The Coalition for Juvenile Justice (CJJ) released this guide to provide practical support to state advisory agencies (SAGs) in their efforts to achieve meaningful, authentic engagement with young people who have experienced the justice system. The guide includes actions for SAGs no matter their existing level of youth engagement, whether they’ve struggled to meet the basic requirements of youth engagement for years or are looking for new ways to deepen already existing youth partnerships. Each stage of youth engagement — recruitment, onboarding and retention — is divided into 101 (introductory), 201 (intermediate) and 301 (advanced) levels of engagement to help SAGs to honestly self-assess their existing practices and readiness for authentic youth engagement and start taking steps from wherever they are.
Recruitment, Retaining and Paying Youth Partners
Identifying ways to recruit and meaningfully engage people under age 28 with experience in the juvenile justice system has historically been — and remains — a serious challenge for many state advisory groups.
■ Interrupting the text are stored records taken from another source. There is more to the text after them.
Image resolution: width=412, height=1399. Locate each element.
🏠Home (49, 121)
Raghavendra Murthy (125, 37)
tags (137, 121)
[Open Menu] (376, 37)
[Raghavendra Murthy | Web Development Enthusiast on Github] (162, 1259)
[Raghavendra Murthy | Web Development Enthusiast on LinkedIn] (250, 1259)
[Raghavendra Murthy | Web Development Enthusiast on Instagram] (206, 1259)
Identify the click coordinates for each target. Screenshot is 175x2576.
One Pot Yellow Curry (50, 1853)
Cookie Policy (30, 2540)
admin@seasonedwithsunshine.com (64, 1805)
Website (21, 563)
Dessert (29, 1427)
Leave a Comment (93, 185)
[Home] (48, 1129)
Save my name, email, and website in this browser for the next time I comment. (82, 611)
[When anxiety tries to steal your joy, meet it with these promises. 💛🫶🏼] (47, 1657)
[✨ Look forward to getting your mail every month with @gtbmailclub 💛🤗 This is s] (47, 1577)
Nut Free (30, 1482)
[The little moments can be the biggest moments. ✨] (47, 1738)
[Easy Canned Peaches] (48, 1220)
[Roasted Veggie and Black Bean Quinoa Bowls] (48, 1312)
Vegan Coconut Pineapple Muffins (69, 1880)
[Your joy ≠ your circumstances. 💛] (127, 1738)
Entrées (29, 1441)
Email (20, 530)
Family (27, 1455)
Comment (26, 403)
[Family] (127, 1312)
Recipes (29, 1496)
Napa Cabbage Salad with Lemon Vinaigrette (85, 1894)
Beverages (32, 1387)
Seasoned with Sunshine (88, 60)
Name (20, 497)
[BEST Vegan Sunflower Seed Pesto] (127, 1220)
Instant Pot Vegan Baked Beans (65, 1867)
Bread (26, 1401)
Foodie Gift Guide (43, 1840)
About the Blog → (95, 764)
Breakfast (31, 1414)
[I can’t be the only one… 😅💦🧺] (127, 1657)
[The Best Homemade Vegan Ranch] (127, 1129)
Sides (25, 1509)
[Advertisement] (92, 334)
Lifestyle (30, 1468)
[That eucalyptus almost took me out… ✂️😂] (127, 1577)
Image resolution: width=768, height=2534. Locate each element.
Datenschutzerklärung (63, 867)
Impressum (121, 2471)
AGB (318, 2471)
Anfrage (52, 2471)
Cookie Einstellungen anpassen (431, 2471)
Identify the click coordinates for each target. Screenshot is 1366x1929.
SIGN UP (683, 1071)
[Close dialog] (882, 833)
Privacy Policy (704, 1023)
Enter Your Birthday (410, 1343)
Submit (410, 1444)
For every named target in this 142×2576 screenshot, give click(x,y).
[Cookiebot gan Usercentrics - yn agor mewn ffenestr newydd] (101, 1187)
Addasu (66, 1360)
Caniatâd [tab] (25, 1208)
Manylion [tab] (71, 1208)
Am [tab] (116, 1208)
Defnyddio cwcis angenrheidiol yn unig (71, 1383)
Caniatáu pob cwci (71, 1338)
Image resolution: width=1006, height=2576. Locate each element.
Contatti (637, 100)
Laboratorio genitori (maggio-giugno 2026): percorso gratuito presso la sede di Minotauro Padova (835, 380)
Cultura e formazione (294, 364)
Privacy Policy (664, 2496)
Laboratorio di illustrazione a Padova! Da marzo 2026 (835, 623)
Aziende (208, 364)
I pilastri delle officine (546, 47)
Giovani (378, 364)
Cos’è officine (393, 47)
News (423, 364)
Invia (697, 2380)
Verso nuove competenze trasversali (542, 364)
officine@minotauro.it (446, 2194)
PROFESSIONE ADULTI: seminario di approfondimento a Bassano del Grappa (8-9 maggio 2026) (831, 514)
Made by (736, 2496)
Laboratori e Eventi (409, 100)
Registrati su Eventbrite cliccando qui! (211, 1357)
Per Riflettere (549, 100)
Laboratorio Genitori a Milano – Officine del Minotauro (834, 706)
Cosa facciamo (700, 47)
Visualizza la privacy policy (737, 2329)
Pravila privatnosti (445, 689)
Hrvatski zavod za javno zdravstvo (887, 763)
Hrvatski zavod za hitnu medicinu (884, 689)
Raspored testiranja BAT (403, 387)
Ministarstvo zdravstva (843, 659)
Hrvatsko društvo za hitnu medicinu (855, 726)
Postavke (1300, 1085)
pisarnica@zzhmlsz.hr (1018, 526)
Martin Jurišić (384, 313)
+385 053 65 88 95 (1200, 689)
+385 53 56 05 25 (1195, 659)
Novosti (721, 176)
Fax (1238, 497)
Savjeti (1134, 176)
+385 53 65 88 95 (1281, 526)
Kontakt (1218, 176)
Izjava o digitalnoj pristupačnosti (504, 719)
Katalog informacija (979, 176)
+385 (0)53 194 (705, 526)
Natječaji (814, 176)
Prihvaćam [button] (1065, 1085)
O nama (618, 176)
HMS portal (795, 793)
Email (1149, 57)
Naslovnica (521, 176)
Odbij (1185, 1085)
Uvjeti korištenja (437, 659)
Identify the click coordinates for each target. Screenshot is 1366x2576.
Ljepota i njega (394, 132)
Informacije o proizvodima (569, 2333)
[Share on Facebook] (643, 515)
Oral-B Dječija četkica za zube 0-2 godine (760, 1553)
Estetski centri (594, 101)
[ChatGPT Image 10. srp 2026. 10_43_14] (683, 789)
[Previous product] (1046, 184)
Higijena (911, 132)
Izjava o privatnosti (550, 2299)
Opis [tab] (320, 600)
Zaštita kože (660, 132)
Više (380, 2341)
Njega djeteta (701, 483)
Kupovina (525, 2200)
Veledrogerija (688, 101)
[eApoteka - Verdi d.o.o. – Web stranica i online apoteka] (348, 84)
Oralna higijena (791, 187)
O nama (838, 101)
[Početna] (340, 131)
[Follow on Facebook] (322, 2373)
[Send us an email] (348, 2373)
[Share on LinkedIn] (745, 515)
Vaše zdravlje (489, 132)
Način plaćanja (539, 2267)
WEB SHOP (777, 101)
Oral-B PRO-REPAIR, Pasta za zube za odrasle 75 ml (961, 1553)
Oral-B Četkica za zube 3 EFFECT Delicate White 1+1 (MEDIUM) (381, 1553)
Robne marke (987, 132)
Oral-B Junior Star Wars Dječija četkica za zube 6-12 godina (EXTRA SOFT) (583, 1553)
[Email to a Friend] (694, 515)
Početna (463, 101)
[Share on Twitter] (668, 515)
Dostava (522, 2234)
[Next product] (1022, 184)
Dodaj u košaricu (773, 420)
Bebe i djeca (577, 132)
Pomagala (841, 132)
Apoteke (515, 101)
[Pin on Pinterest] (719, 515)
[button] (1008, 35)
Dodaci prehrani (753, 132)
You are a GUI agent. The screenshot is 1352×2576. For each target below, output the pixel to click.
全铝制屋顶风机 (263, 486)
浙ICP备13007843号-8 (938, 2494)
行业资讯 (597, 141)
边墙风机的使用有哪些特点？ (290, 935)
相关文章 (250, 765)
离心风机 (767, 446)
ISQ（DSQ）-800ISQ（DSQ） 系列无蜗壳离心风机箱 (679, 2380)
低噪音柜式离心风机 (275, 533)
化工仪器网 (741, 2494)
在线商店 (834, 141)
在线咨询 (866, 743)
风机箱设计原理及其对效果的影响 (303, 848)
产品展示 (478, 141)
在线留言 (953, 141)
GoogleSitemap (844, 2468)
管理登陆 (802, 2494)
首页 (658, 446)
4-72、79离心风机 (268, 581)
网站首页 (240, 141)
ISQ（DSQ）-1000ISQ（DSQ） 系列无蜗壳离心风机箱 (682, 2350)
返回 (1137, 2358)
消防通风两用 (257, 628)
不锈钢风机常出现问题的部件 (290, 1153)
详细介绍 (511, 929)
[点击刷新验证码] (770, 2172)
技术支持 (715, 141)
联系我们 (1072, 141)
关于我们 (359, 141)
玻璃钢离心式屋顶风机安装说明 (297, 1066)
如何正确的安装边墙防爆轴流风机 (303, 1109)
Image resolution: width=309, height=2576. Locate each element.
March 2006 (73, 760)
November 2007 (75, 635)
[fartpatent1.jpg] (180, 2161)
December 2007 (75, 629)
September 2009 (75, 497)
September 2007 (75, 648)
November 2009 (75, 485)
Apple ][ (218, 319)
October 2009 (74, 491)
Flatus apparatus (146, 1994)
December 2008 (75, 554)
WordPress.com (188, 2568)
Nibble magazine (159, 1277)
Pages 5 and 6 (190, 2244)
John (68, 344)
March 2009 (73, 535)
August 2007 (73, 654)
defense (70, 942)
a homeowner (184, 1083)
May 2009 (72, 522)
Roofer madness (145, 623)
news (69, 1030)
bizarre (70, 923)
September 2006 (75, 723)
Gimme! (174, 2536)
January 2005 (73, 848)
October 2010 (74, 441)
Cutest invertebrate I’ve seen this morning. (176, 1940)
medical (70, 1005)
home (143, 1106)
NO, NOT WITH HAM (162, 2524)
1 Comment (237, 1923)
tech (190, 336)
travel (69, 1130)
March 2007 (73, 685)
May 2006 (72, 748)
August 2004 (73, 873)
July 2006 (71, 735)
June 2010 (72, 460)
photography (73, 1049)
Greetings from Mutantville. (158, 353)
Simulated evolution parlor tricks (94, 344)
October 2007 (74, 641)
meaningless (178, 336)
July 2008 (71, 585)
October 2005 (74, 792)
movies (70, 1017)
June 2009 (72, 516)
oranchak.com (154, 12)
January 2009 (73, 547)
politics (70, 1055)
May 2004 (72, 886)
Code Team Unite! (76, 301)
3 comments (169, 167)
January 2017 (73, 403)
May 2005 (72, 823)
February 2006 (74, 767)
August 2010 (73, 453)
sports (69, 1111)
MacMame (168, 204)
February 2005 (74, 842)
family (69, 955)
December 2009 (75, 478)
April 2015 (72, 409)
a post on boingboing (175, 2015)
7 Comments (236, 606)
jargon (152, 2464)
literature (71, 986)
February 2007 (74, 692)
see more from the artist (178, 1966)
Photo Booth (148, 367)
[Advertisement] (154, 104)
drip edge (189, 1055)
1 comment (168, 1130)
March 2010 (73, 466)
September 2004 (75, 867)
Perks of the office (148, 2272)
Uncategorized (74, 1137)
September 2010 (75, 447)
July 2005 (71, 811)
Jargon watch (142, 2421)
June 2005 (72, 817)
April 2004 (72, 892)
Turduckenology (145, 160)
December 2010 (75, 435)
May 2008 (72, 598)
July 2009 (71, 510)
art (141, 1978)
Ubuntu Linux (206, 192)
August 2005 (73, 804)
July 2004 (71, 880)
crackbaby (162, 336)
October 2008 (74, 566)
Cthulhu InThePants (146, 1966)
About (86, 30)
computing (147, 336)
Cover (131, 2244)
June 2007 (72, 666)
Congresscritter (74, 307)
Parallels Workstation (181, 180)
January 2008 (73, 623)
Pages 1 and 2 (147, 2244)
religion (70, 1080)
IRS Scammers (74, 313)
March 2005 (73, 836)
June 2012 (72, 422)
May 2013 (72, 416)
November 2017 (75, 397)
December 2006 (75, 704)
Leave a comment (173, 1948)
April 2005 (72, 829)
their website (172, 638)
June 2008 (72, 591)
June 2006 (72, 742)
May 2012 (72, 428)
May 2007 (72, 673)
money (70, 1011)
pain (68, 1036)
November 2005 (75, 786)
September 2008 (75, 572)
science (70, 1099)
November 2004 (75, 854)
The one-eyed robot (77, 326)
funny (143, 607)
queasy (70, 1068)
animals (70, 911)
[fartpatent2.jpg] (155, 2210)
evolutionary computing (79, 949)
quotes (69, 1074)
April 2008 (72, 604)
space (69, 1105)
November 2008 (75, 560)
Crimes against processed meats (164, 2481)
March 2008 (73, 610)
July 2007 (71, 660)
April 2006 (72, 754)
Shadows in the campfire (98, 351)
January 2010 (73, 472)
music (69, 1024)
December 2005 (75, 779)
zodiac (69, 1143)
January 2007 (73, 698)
However, several states have demonstrated that intentional focus — along with dedicated time and funding resources — results in much better fulfillment of the SAG’s responsibilities and opportunities at the state level. That means going beyond merely “checking the box” of youth membership and instead finding and engaging youth voices from the community.
SAGs should provide new members with onboarding materials written in clear language that cover issues essential to success – such as a handbook of roles and responsibilities, guidelines on language and documents explaining compensation, conflicts of interest and lobbying. Finally, SAGs should establish protocols that make it easy to pay youth members for their work in all SAG-related activities, such as pre-paying for travel expenses and charges where a credit card might be needed, adopting popular payment methods like Venmo and following a publicly accessible guide to stipends and other payment standards.
Power and Relationship in Youth Partnership
Youth members have a right to be heard, to speak and to contribute to the SAG in meaningful ways without being harassed, silenced or manipulated — and SAG meetings should be safe, productive spaces with clear and diverse opportunities for youth members to contribute. SAG leaders should look for ways to support preparation, increase comfort and address inherent power imbalances in youth engagement.
Helping Young People Transition to Professional Roles
Youth SAG members may wish to serve the SAG in a different capacity as they grow into adulthood and gain new professional capacities. SAGs should help youth identify areas of interest and assist youth in the transition into new roles on the SAG whenever possible, offering continuous support as youth members acclimate to their new positions and titles on the SAG. Finally, creating engagement opportunities for young people beyond those who currently serve on the SAG can stir interest in the SAG, help to identify and overcome barriers, implement systemic change, and create equitable solutions to problems that youth face.
Authentic youth partnership in state advisory groups can be challenging, but it is achievable.
Findings & Stats
Youth engagement is essential, not an extra.
SAGs and youth justice agency leaders that practice authentic engagement see their opportunity to listen and learn from youth as their privilege and the only path to achieving their goals. Those with successful youth partnership models have found ways to work through and around bureaucracy to make membership manageable and worthwhile for youth.
Youth partnership work is cyclical.
As youth age and move onto other opportunities, SAGs need to bring in, train and support new youth members.
Relationships are key for recruitment and retention.
Building connections with youth members requires consistency, consideration and compassion; those relationships should be of a depth to remain after young people leave the SAG.
Statements & Quotations
SAGs and youth justice agency leaders cannot treat youth engagement as an “extra” or a privilege for young people.
Young people, particularly those who are or who have been involved with the justice system possess unique expertise to help us better understand how the system is truly working and ways in which we can improve it.
Youth, especially youth with lived expertise in the youth justice system, care deeply about system improvement but need practical and meaningful opportunities to help create change.
Successful reforms require that youth engagement be central to any system improvement, accountability or reform effort.